▸ EXCERPT TO READ

Florida House passes bill to establish climate change resiliency office
Florida’s state House on Wednesday passed a measure to create a state climate resilience office, with only a single nay vote against the move.
The bill would require the state to develop a resilience strategy for its highways as well as a list of other resilience projects, with a list of priorities and cost estimates. It would also create a central database of sites such as hospitals, utility headquarters and airports at direct risk from rising sea levels.
A bill with similar provisions is pending in Florida’s Senate, unanimously passing out of the chamber’s Environment and Appropriations committees earlier this year.
State Rep. Anthoni Sabatini (R) was the only vote against the House bill, with the remaining 114 members backing the measure.
However, the chamber’s Republican majority voted down an amendment that would require the state’s resilience officer to factor in root causes of climate change. The primary driver of climate change is greenhouse gas emissions from the burning of fossil fuels.

▸ REQUIREMENT A
Why would hospitals, utility headquarters and airports go into the central database proposed in the article on the Florida climate resilience bill? Answer in one to three sentences.
▸ REQUIREMENT B
Extend the article on the Florida House climate resilience bill, continuing from its last sentence.

▸ INPUT DATA

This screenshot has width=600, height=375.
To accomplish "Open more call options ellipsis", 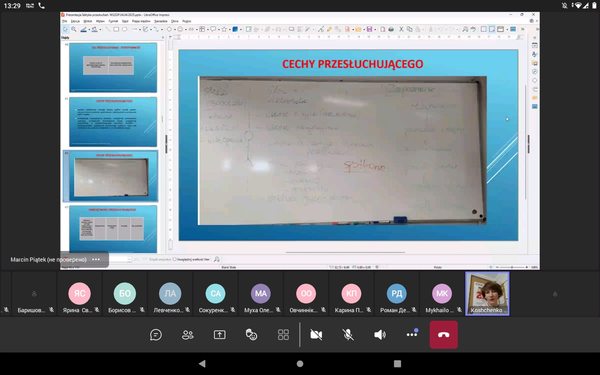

▸ FINAL ANSWER A
They would go into the central database because they are sites at direct risk from rising sea levels.

▸ FINAL ANSWER B
State Rep. Demi Busatta Cabrera (R), the sponsor of the bill, said such amendments would be “toxic politics,” according to The Tampa Bay Times.
State Rep. Ben Diamond (D), who voted for the bill in its final form, criticized it as overly reactive without addressing those root causes, saying on the House floor that “only erecting walls to protect highways to mitigate against flooding is like putting a band-aid on a broken bone.”
“There’s two sides to this problem: There’s protecting our communities and making our communities more resilient to the issues of flooding and sea level rise, but then there’s also stopping the causes of those problems in terms of greenhouse gas emissions, in terms of reducing our carbon emissions,” Diamond told WUSF Public Media.